Figure 2b displays the convergence of the mean energy over 200 iterations for the toy function in Eq. (6). It can be observed that the mean energy converges close to the exact energy within the first 200 iterations. Initially, there is a high standard error, but in later iterations, the algorithm successfully finds approximate solutions. Similar to the previous case, the inset plot shows the lowest energy for the last iteration. We can observe that for the best initial parameters, the energy goes very near to the exact energy. The best instances also give information about the performance ansatz like reachability and trainability. For instance, we can observe that if we have a good initialization, this ansatz is efficient in reaching the solution. This further validates the performance of this algorithm for finding approximate solutions. In conclusion, the algorithm can perform well even with random initialization for obtaining approximate solutions. It is important to note that the resource efficiency of our designed ansatz is independent of the chosen cost function. Even if a global cost function is selected for phase-space encoding, the advantages described above will still apply.

The results demonstrate that the proposed PCQO algorithm can obtain good approximate solutions with just p = 1 layer of the ansatz. This algorithm can be extended to handle polynomials of any degree, and it would be intriguing to explore its performance on higher-degree polynomials. In addition, investigating problems with a larger number of variables would provide further insights into the algorithm’s capabilities and potential applications.

Despite the advantages, some challenges need to be addressed. For instance, clever optimization techniques need to be developed to find the optimal parameters faster. Strategies to efficiently choose the circuit ansatz from \({\mathcal{A}}\) ensuring trainability and expressibility need to be developed since there is no performance guarantee of the heuristic choice of ansatz. Nevertheless, PCQO works extremely well for phase-space encoding.
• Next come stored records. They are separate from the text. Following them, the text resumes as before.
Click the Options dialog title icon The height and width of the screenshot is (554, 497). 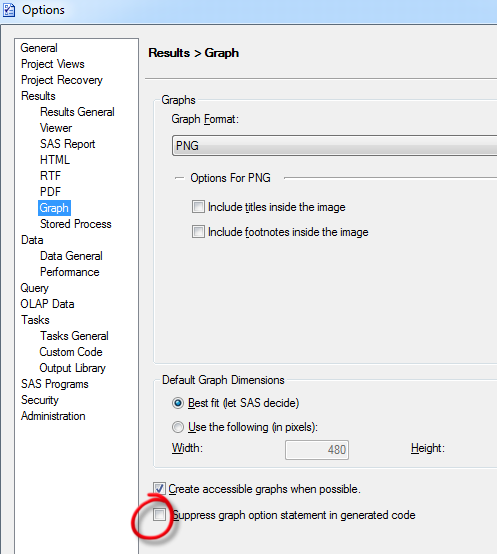[x=9, y=10]
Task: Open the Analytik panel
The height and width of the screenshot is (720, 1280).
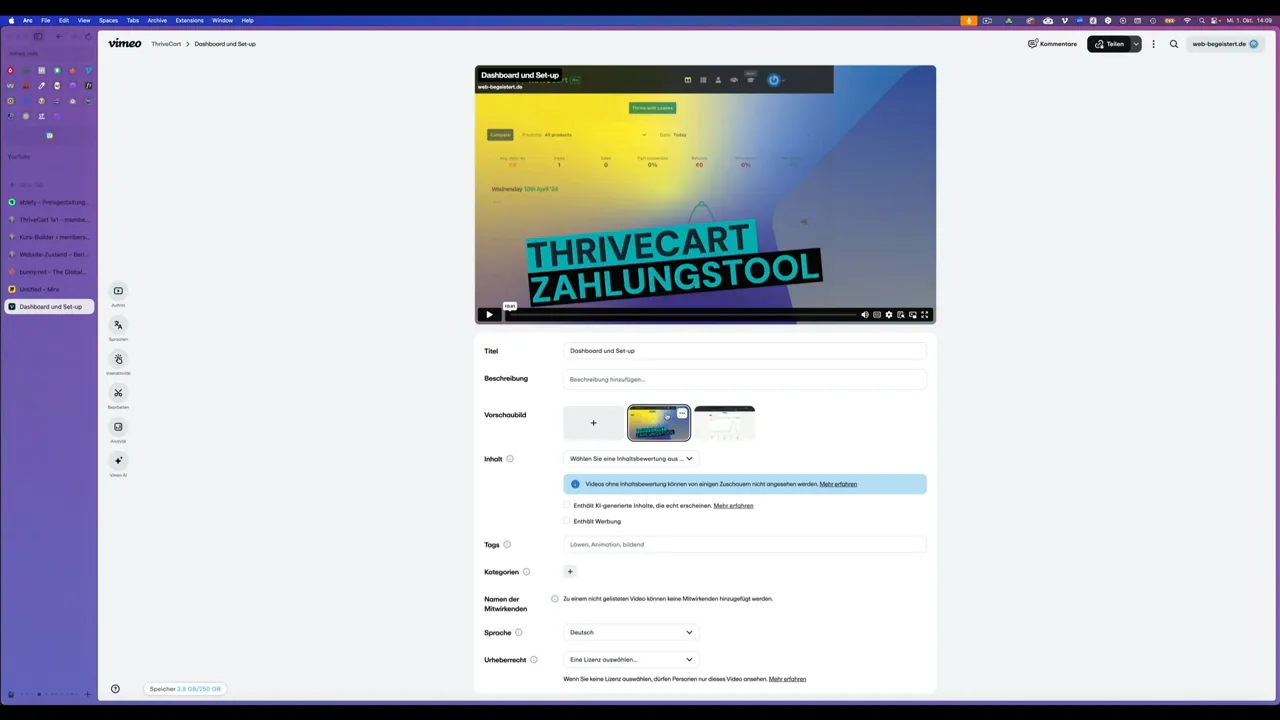Action: coord(118,427)
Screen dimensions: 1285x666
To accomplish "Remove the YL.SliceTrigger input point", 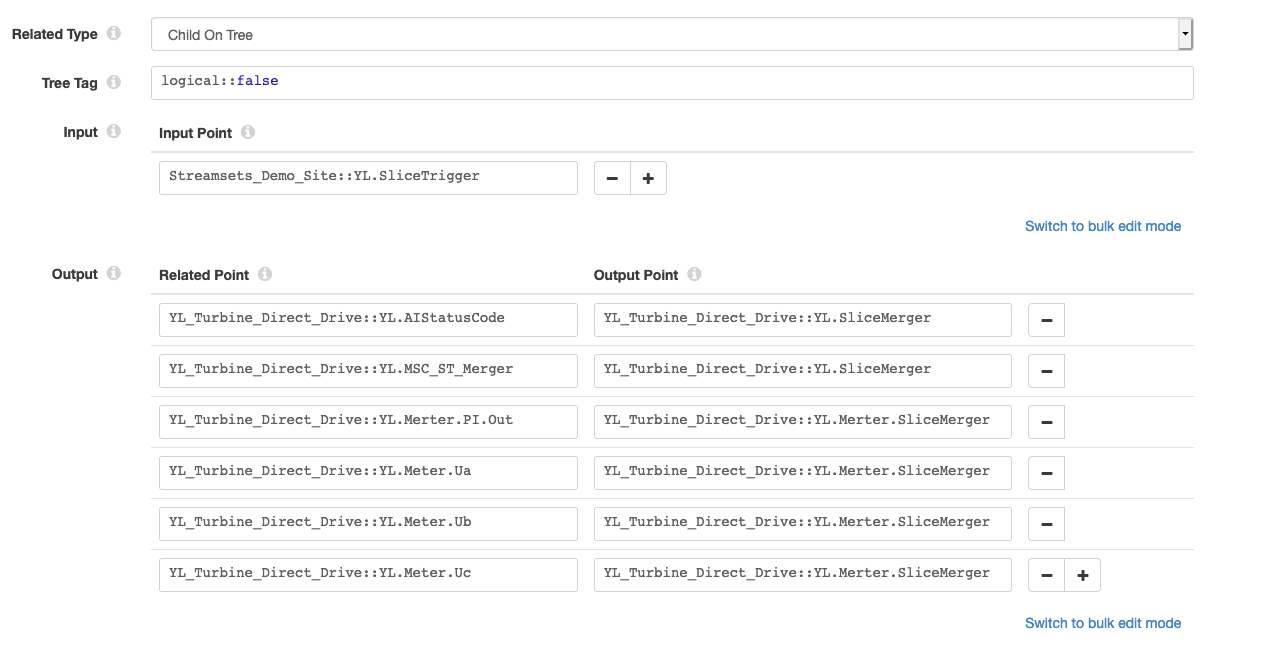I will [611, 177].
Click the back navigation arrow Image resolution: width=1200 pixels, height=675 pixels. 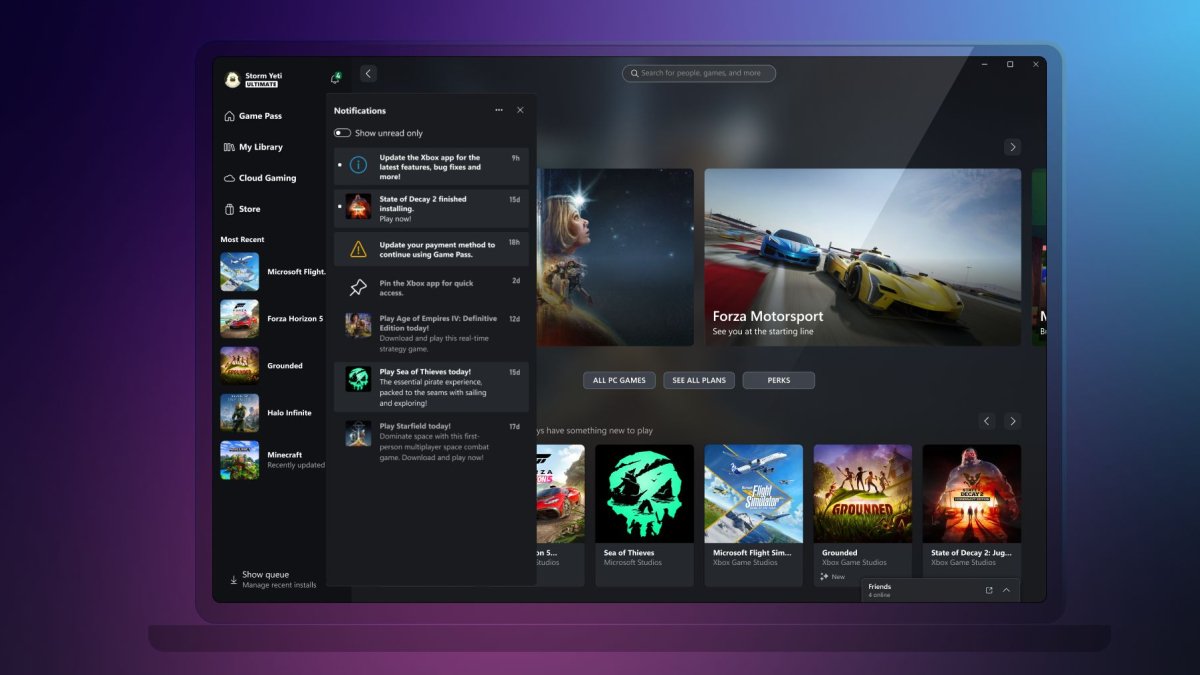tap(368, 73)
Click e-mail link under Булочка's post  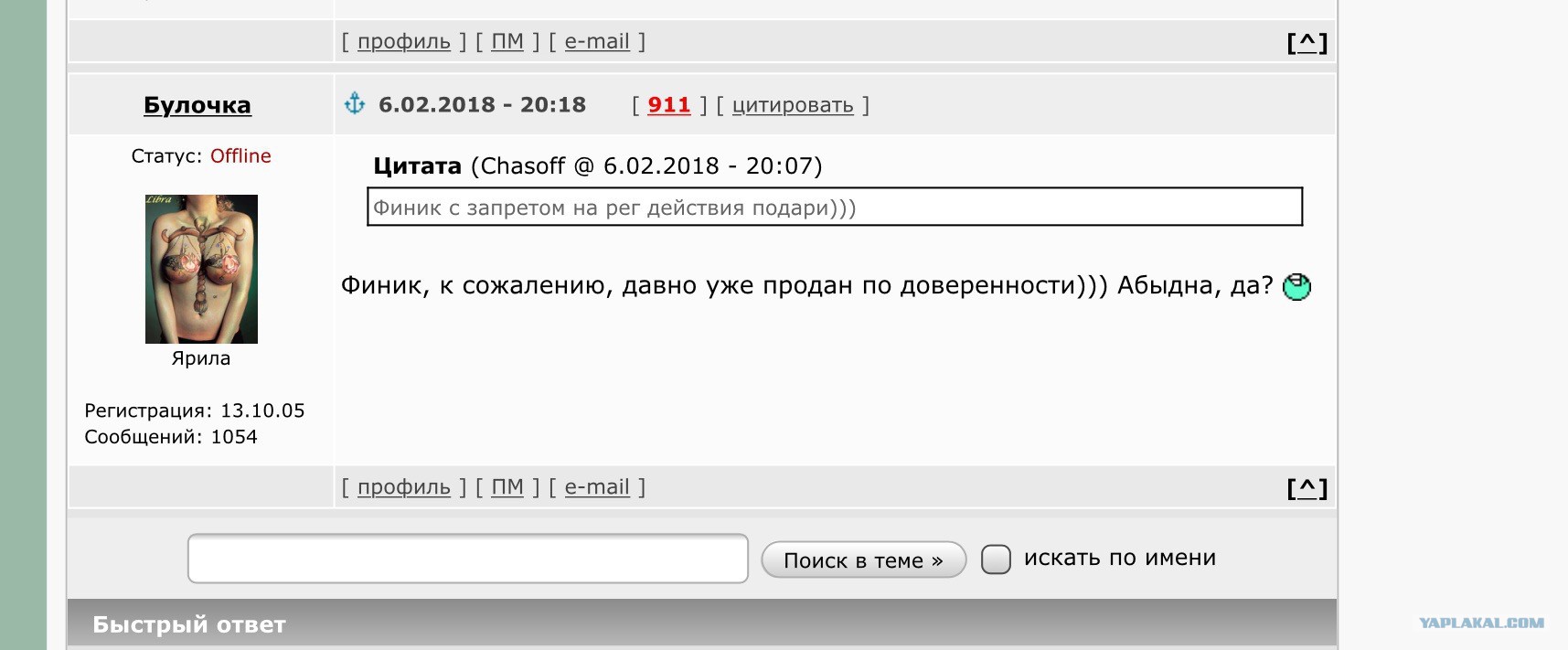coord(597,487)
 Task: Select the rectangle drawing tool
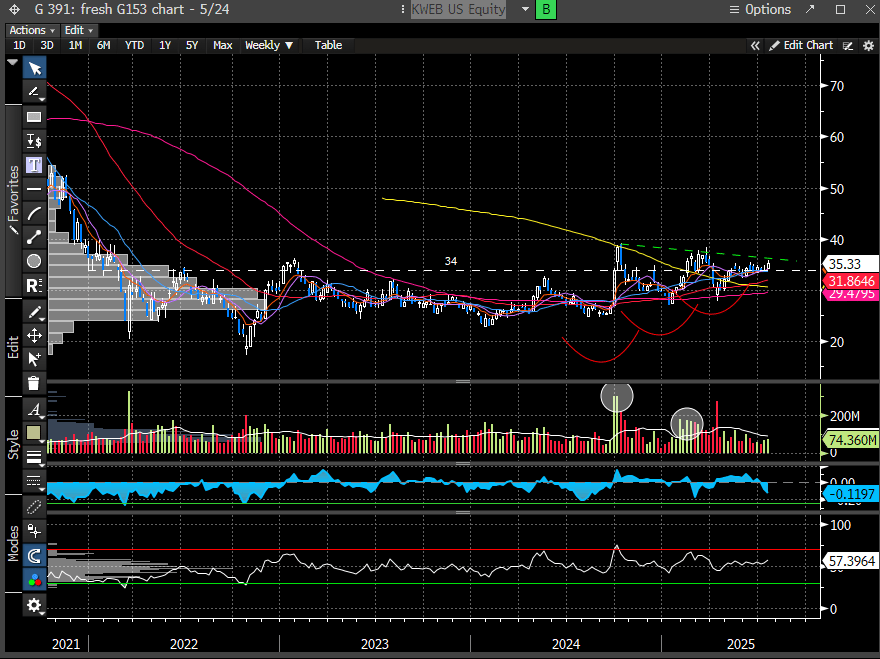34,117
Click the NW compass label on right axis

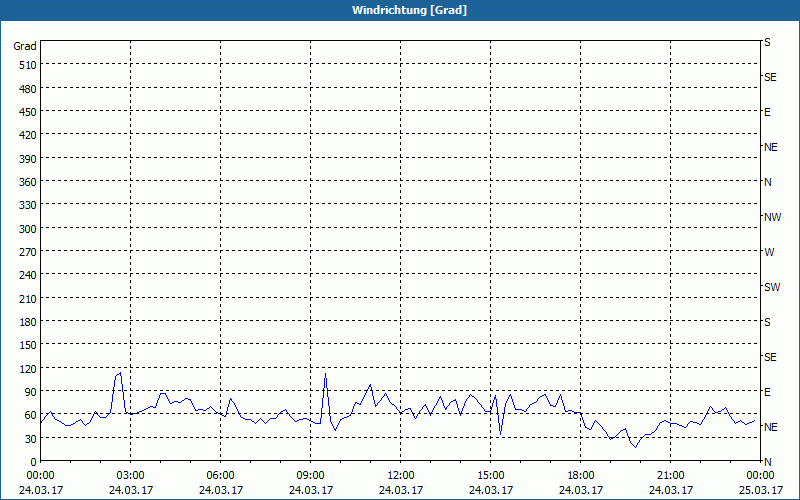tap(772, 217)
To tackle these problems with qubit-based algorithms, the system size will depend upon the bit resolution that needs to be achieved. This will lead to large resource requirements and the cost functions will be many-body Ising Hamiltonians44. Since the requirement to discretize the solution here is elevated, any arbitrary precision can be reached using the PCQO algorithm with a linear encoding with respect to the variables. However, this precision will be limited by the accuracy of the measurement apparatus. For instance, homodyne measurements can achieve an efficiency of 69% in general setups45, while for photon number resolving measurements, efficiencies up to 92.5% can be obtained46. As we are interested in the expected value, the variance, and the measurement errors can be mitigated by increasing the number of experiment repetitions. These advantages make PCQO far more suitable for tackling continuous optimization problems.

Comparison with CV-QAOA

In QAOA47, two non-commuting unitaries called the mixer term Ub(β) and the Hamiltonian term Uc(γ) are applied iteratively for p layers to an initial state \(\left\vert {\psi }_{0}\right\rangle\), which is the ground state of Hm. γ and β are optimizable parameters, and the parameterized unitary looks like

$$U(\overrightarrow{\gamma },\overrightarrow{\beta })=\mathop{\prod }\limits_{k=1}^{p}{U}_{b}({\beta }_{k}){U}_{c}({\gamma }_{k}).$$
(7)

where, \({U}_{b}(\beta )={e}^{-i\beta {H}_{m}}\), \({U}_{c}(\gamma )={e}^{-i\gamma {H}_{p}}\). The mixer Hamiltonian Hm can take various forms depending on the specific requirements of the problem being solved48. In CV-QAOA, we define \({H}_{m}={\sum }_{i}{p}_{i}^{2}\) and prepare the initial state as a squeezed state for all qumodes with squeezing parameter r = 113. The corresponding mixer term is given by \({U}_{b}(\beta )=\exp (-i\beta {\sum }_{i}{p}_{i}^{2})\), which can be implemented using a custom gate Pz defined as

$${P}_{z}(s)=R\left(-\frac{\pi }{2}\right)P(s)R\left(\frac{\pi }{2}\right),$$
(8)

where the R gates act as a Fourier transform, rotating the position quadrature into the momentum quadrature.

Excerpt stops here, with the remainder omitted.